Judging by a new poll released recently I would say the American people think the “important mission” won’t be accomplished. AP: “By a 58 to 37 percent margin, Americans said their government would not be able to establish a democratic government in Iraq.” The blinders are finally coming off apparently because, “Fifty-one percent also believe the administration of US President George W. Bush deliberately misled the public about whether Iraq had weapons of mass destruction, the central premise for the 2003 US-led war on Iraq.” Well, you know that old adage; “You can’t fool all of the people all of the time.” You can fool 43% of them, though, the ones who “predict a victory.” I thought the Dolphins had a chance last year, too, but what are you going to do?

A report issued by the Council on Foreign Relations, written by Sandy Berger and that turncoat Brent Scowcroft, says the, “"The costs, human, military and economic, are high and continue to mount,” in Iraq. "A dramatic military victory has been overshadowed by chaos and bloodshed in the streets of Baghdad, difficulty in establishing security or providing essential services, and a deadly insurgency." Now they tell us! In Afghanistan as well, they paint a not so pretty picture. The “report said, the postwar period has been marked by inefficient operations and billions of dollars of wasted resources.”

The Guardian reports that the Brits are afraid the US will leave them holding the bag in Afghanistan after the September elections there. “British defense officials are concerned the US could prematurely declare "mission accomplished" once the national assembly and provincial council votes are over. The worry is that Pentagon pressure to cut US troop levels could leave Britain holding the baby when it assumes command of Nato's security assistance force next spring.” A report by the Brussels-based International Crisis Group, entitled Endgame or New Beginning? warns, ”International security forces will have a particularly crucial role before, during and after the elections ... The international community must not regard the polls simply as a convenient exit strategy.” Oh, that would never happen. We’ll leave on Afghani timing.

Things are going right to plan there as CTV reports:

“Hundreds of protesters chanting "Die America!'' and throwing stones tried to batter down a gate at the U.S. military's main Afghan base Tuesday, adding to anxieties in a country worried that fighting with insurgents could disrupt elections.

The rioting erupted just hours after an overnight battle in southern Afghanistan that a provincial governor said killed at least 50 suspected Taliban rebels and two Afghan soldiers.

Rioting broke out in a crowd of more than 1,000 people who gathered to protest the detention of eight villagers at the base, where thousands of U.S. and other foreign soldiers live behind razor-wire fences and landmines left from Afghanistan's civil war.

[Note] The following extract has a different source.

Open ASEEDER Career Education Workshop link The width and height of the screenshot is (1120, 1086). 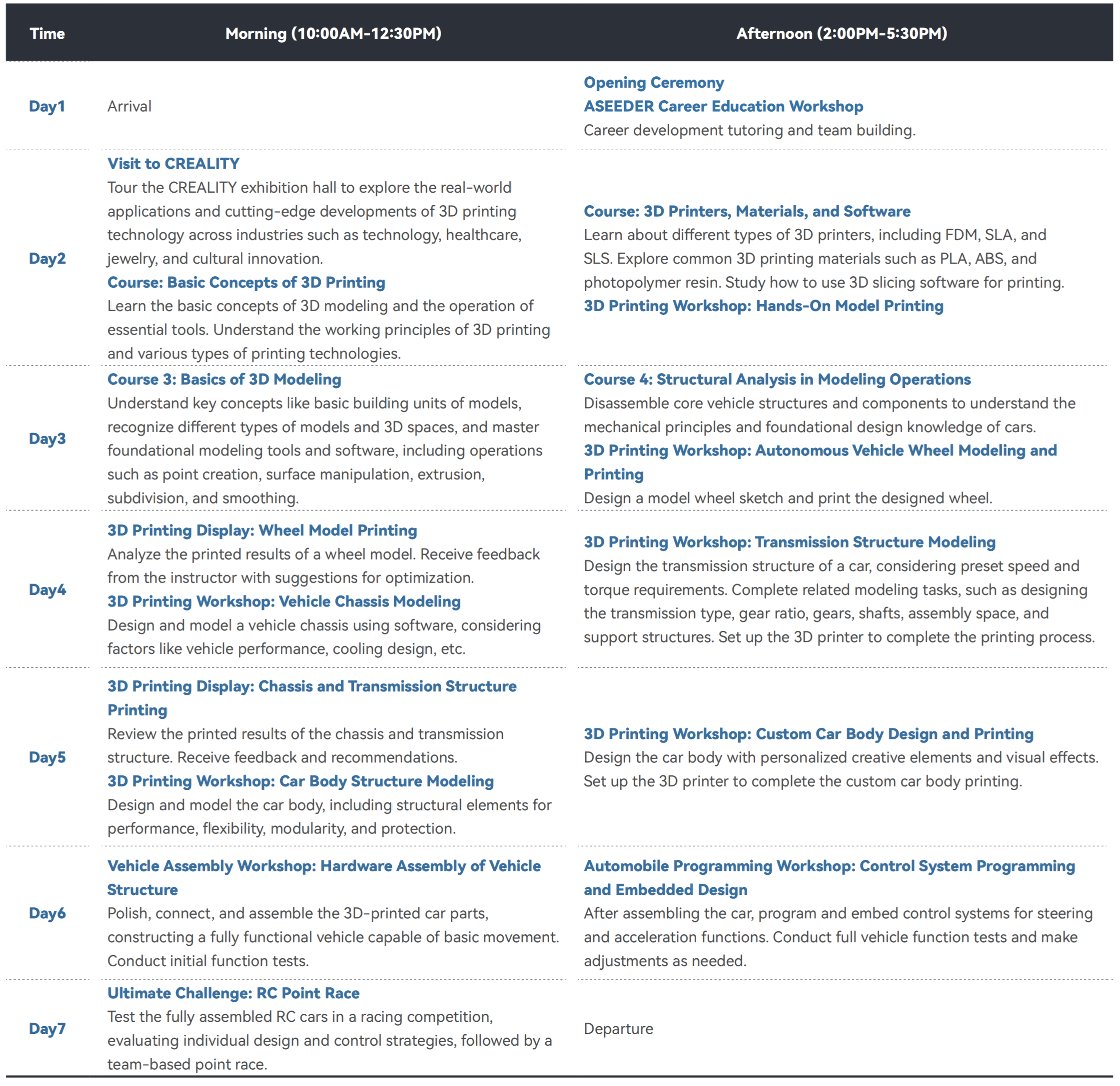pyautogui.click(x=723, y=106)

Demonstrators hurled stones at a passing convoy of six U.S. military vehicles, smashing some windows. As soldiers inside the cars fired handguns in the air, the vehicles sped into the base and the protesters chased behind, trying to push down a metal gate guarded by Afghan troops.

The eight detained men were "suspected of planning and conducting attacks against U.S. and Afghan forces'' and had "materials used to make improvised explosive devices in their possession,'' the U.S. military said in a statement.

The demonstrators said they were angry that U.S. troops arrested the villagers late Monday without consulting local authorities.

‘We have supported the Americans for years. We should be treated with dignity,'' said Shah Aghar, 35. "They are arresting our people without the permission of the government. They are breaking into our houses and offending the people. We are very angry.'’”

Way to win hearts and minds. When are those elections again?